Babalola S. Readiness for HIV testing among young people in northern Nigeria: The roles of social norm and perceived stigma. AIDS Behav 2006 Dec 27; [Epub ahead of print].

Babalola examined the predictors of readiness for HIV testing among young people in northern Nigeria, paying special attention to the role of stigma. Stigma was measured at two levels: individual and community (social norm). There are commonalities and differences in the correlates of readiness for HIV testing among men and women. For men and women, knowledge about HIV prevention, knowledge about a source for VCT, discussion about condom use for HIV prevention and perceived risk are strong predictors. Knowledge that an apparently healthy person can be HIV-infected is only significant for women.
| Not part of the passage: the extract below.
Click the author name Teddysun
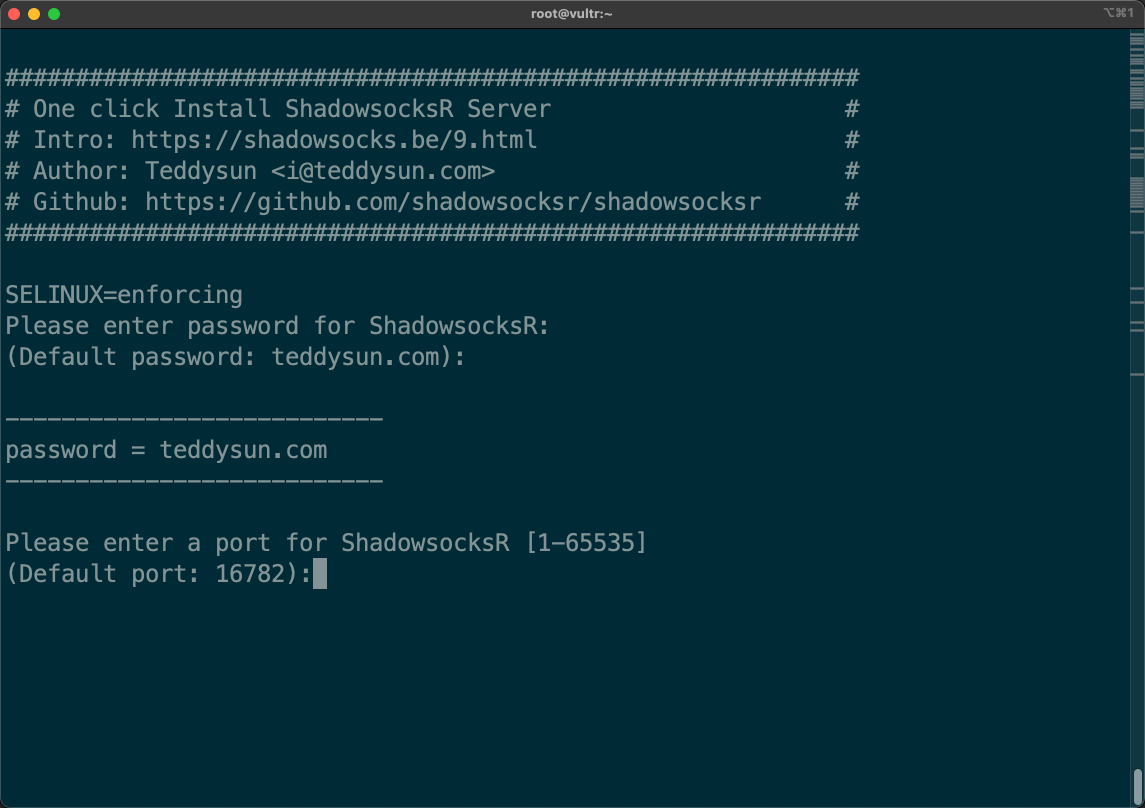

Perceived stigma is a significant predictor for both men and women although the specific dimension of note differs between the sexes. Social norm is strongly and directly associated with readiness among men but has no apparent influence among women. For both sexes, social norm appears to have strong mediating influence on the relationship between personal perceived stigma and readiness. The author concludes that the results strongly suggest that to eliminate HIV-related stigma, it is not enough to target individual cognitive processes; strategic efforts should target social structures in order to change negative social norms.

Editors’ notes: Here is yet another study highlighting the importance of well designed social change communication strategies to create enabling environments for behavioural change and maintenance – in this case, the decision to take an HIV test.